Friday, June 1, 2012

RBI ...GDP... INDIA

India's credit rating from stable to negative.high fiscal deficit, heavy debt burden and slow reforms are three complaints against India's management .We should focus on reduction in subsidies, a national service tax and a liberal foreign exchange regime.Corruption is a main cause for India's poor showing. Mr Stephen Covey has shown that the lower the GDP, the higher the Corruption Index and that India's low GDP matches its high corruption.
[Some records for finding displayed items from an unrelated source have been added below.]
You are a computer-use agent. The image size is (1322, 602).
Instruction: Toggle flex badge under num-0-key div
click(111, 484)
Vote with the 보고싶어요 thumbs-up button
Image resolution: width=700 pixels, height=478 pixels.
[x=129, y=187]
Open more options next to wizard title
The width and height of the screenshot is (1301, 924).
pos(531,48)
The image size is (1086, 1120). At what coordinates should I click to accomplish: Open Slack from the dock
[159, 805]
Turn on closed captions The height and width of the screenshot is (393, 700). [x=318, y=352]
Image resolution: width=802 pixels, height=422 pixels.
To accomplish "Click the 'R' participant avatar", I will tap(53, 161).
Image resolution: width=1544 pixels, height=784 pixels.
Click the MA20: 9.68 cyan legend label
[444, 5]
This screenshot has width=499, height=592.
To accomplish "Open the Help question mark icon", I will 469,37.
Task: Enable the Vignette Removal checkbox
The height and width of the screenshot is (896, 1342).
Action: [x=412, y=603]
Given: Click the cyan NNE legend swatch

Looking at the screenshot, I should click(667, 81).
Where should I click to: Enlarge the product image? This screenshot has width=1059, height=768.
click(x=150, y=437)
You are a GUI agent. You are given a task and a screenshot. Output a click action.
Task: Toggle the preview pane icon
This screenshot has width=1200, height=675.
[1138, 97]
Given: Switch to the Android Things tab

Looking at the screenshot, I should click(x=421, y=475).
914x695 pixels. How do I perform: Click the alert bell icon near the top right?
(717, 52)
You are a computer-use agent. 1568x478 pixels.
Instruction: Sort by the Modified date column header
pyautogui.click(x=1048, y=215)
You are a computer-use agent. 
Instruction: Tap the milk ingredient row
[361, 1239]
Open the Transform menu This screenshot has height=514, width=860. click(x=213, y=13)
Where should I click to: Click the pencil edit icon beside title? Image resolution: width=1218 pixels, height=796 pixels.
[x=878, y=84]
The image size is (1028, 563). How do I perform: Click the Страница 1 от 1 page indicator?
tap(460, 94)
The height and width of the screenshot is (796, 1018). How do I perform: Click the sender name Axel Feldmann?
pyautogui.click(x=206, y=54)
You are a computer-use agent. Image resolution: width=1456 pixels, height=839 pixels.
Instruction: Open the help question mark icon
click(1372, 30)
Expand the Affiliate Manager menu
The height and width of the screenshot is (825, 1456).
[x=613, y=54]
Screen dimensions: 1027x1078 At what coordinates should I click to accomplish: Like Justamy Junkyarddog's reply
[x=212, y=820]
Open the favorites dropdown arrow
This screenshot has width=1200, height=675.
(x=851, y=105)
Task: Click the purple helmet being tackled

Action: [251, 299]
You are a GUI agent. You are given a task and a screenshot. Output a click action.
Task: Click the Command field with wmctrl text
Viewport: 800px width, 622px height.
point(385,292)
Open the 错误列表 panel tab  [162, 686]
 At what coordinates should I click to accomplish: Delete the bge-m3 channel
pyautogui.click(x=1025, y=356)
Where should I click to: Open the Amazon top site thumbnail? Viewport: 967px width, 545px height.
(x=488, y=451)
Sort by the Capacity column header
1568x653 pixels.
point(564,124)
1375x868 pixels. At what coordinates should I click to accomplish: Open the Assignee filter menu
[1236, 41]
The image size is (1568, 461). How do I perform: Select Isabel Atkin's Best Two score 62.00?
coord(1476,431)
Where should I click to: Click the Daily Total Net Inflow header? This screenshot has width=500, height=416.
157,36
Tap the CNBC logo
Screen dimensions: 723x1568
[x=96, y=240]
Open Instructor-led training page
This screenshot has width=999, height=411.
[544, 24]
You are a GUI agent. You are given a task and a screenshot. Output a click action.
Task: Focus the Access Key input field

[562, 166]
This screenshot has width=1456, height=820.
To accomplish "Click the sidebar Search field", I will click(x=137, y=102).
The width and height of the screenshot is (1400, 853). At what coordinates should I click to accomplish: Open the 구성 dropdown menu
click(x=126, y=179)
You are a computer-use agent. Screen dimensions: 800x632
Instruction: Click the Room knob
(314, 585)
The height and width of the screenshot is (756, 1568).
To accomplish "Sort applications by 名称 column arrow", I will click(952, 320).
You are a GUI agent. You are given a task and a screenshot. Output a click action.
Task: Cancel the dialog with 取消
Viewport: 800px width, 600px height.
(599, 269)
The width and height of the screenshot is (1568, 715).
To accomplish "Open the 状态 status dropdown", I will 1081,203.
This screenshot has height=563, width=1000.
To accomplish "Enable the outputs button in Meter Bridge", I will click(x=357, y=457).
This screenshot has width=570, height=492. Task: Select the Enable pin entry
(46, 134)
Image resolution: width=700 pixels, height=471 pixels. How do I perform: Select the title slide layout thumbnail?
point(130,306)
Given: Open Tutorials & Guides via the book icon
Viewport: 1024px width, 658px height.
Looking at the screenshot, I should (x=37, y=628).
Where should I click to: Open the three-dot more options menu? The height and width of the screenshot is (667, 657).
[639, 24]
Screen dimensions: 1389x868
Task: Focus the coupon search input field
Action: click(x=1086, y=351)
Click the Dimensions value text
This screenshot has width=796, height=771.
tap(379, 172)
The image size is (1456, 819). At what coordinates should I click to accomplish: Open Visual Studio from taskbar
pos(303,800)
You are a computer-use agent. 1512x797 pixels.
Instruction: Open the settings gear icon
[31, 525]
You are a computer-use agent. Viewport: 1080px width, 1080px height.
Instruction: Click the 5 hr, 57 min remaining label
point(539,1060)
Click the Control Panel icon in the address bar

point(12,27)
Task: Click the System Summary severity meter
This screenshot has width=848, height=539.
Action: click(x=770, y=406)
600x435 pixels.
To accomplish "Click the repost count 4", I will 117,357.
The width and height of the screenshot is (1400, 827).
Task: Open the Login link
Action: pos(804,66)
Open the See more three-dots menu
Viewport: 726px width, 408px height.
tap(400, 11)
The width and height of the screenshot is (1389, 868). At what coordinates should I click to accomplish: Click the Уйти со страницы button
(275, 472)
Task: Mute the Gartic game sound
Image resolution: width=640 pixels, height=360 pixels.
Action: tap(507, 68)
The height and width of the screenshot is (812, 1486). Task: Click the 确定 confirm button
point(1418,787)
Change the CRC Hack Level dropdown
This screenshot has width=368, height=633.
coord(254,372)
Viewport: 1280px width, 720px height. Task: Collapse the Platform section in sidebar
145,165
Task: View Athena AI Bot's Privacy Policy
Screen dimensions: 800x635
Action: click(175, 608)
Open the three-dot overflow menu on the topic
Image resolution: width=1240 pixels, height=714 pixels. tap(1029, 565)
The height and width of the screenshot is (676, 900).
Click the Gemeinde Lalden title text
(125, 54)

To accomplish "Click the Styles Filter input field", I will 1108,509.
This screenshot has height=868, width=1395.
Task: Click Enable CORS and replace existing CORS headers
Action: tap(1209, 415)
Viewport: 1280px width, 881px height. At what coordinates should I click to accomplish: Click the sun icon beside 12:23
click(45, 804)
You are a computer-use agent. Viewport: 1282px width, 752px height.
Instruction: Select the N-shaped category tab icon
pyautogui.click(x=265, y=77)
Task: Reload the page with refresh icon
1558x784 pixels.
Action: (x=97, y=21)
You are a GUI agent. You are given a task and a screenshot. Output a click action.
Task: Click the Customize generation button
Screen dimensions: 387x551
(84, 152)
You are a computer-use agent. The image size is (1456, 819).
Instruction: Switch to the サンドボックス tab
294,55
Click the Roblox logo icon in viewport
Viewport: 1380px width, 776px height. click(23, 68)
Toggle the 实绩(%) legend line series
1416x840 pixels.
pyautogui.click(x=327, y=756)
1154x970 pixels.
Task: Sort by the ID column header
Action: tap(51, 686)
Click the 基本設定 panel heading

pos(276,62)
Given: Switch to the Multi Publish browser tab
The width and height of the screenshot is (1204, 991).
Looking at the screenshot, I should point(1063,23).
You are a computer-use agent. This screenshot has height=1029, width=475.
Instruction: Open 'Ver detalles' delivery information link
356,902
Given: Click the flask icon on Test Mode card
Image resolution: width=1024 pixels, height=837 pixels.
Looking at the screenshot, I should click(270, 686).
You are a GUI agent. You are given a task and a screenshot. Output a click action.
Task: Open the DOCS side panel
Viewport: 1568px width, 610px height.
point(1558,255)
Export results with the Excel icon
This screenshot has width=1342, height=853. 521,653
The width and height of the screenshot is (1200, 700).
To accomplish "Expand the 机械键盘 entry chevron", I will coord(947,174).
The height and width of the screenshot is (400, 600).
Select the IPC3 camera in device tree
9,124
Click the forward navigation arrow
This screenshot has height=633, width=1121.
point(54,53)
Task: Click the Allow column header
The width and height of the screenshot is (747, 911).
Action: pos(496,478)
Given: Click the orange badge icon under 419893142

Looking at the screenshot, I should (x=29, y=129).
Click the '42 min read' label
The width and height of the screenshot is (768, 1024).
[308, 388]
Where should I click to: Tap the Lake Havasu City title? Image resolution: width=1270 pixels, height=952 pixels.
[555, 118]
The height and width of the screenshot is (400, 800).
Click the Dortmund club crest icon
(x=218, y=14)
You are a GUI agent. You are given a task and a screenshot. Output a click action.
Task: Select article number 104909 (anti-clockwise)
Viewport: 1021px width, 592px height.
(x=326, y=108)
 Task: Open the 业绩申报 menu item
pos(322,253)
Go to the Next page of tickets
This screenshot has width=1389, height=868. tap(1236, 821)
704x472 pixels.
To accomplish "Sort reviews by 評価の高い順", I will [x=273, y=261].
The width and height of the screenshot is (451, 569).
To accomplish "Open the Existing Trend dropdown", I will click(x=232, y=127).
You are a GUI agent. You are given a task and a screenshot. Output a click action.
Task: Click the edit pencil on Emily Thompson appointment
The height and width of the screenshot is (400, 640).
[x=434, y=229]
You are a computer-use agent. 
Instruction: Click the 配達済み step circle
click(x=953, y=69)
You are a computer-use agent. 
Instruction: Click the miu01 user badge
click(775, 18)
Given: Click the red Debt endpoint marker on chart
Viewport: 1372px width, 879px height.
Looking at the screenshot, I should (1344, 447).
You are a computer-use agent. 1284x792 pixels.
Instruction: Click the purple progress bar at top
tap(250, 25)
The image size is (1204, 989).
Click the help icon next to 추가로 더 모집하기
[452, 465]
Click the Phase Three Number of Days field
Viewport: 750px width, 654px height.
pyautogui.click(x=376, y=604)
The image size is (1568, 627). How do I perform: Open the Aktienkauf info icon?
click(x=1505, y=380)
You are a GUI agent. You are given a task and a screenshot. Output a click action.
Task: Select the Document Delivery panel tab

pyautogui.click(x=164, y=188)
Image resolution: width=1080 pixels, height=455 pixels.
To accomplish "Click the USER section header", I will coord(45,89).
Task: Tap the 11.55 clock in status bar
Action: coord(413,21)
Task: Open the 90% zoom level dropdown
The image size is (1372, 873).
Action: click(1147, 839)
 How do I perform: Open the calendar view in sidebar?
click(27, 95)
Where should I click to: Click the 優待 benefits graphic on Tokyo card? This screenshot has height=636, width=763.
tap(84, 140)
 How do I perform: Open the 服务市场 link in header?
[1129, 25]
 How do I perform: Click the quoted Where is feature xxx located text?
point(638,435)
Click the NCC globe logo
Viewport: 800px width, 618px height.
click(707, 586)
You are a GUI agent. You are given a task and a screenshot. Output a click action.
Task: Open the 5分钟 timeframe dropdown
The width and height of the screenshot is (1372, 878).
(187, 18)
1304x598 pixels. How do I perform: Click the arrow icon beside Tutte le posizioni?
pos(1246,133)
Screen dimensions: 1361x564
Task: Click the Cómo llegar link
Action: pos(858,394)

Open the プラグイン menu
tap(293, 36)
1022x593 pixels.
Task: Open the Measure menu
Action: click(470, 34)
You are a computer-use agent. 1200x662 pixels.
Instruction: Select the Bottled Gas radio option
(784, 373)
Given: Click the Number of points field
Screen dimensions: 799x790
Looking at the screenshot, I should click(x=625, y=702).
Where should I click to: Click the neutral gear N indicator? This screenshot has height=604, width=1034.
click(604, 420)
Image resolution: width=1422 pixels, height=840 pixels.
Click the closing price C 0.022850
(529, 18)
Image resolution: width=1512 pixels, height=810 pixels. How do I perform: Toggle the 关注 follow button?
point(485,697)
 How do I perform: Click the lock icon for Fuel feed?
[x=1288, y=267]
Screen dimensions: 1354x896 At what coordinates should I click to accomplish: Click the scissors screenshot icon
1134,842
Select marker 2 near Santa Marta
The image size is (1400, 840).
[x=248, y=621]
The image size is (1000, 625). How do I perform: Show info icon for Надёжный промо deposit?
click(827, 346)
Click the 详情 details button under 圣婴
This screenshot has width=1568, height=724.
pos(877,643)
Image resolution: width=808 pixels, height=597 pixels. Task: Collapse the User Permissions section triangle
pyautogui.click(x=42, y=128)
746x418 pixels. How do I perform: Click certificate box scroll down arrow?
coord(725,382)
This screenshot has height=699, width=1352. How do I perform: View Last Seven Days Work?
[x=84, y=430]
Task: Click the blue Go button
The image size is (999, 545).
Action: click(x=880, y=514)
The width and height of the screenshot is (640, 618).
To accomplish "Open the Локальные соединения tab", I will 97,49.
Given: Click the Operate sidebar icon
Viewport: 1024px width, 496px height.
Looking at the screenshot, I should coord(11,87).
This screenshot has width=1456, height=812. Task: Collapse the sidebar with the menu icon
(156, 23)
The Reserve Bank of India bears much of the responsibility for India's slowdown. Using the classic cure against inflation, it made the price of money high and hence, made it costly to acquire capital. It has barely cured inflation and instead penalised heavily honest savers in the country.The RBI failed to see that the culprits were mainly property developers and politicians; it has punished everyone, the good ones and the bad ones alike and, thereby, has indirectly promoted corruption.
The true cost of corruption depends on where it occurs. A man can carry a backpack of 30 kg for miles, but will find it difficult to do so on his head even when it weighs appreciably less. He may carry in his hand a suitcase weighing no more than 20 kg for a short distance only, but will be hobbled when even a kg is strapped to his ankles.
With corruption, it is the other way around. A petty official can be a nuisance but may not retard the economy much, but those at the top can, and do, slow down the economy inexorably.India's economic growth rate slipped to 5.3 per cent in the fourth quarter of 2011-12, lowest in nearly 9 years due to poor performance of the manufacturing and farm sectors.Persistent sluggishness in the economy due to slowdown in the manufacturing sector, coupled with decline in mining and quarrying, is likely to put pressure on the Reserve Bank of India to cut interest rates in its policy review in June.